Bruce Springsteen on Reviving ‘The River,’ New Solo LP
“We’ll have to see how everybody feels, how the show feels,” Bruce Springsteen said, lounging on a sofa in his dressing room backstage at the Consol Energy Center in Pittsburgh. The singer was speaking the night before he opened his 2016 North American tour with the E Street Band, on January 16th in Pittsburgh. He had just come off stage from a three-hour rehearsal in which he drilled his group, one more time, through Sides Three and Four of the centerpiece of the current shows — a complete, nightly performance of Springsteen’s 1980 double album, The River. Looking improbably relaxed after that long, intense practice, Springsteen, 66, was responding to a question about whether he would add more dates past the originally scheduled finale in Los Angeles on March 17th.
“I have an idea of what it’s going to be like,” Springsteen said of the next evening’s planned marathon — that whole record plus another “set after the set,” as he put it, of hits and deep tracks. “But I’m anxious to feel it.”
Springsteen found out soon enough, setting a repeatedly explosive standard in Pittsburgh with 34 songs over three hours and 17 minutes. Two weeks later, after a similar epic show in Chicago and a few hours before raising the roof at New York’s Madison Square Garden, Springsteen announced an extension of the tour into late April, with a May 19th festival date in Lisbon, Portugal, suggesting a run of European stadium gigs in the summer.

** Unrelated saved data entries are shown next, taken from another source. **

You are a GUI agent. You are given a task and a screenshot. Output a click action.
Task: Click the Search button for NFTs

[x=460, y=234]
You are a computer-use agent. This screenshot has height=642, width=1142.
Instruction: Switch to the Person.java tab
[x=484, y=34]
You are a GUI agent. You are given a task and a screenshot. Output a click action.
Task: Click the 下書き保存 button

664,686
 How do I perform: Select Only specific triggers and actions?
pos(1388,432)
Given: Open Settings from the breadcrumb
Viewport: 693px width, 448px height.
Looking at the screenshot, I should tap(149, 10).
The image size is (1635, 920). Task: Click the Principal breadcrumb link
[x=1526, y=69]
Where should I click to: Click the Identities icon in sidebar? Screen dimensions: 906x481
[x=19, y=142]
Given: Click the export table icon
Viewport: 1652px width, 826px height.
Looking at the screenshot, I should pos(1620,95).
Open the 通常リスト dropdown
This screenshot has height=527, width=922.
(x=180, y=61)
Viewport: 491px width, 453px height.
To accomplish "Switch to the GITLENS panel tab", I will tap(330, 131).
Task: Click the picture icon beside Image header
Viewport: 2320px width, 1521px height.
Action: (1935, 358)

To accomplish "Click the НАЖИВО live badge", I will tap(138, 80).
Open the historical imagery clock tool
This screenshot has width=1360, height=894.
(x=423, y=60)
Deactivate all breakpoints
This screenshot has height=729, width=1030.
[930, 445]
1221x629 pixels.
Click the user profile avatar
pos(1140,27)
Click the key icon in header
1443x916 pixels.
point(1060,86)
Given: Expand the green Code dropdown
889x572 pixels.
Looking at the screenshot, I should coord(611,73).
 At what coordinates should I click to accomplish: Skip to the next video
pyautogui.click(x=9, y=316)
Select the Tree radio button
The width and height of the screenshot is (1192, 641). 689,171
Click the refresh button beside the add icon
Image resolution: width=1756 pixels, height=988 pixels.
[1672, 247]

That evening backstage in Pittsburgh, during a wide-ranging interview for a story in the current issue of Rolling Stone, Springsteen spoke of his sudden eagerness to take The River on the road, in the wake of the recent multi-disc reissue, The Ties That Bind: The River Collection (Columbia); and of the much-younger man who made the original album, from the impulsive mass of songwriting resurrected in that box. He also confirmed his completion of a solo album nearly four years in the making — and admitted that it was unusual for him to be back on the road with the E Street Band with such a focused, retrospective show. But, Springsteen insisted, “At this point, the old blueprints don’t have to be followed. We’re presenting this record to people. And it’ll find its spot.”
Is there any material from the River era — unheard songs or performances — still waiting around to be heard, that isn’t in the box set?
The box cleared out everything that was listenable. There might have been some curiosities. When we put these boxes out, I discount those things where the only interest is “This happened” [laughs]. I don’t go for the multiple outtakes. I go for something that had a reason for living, came to life, didn’t get used but is a thriving entity of its own.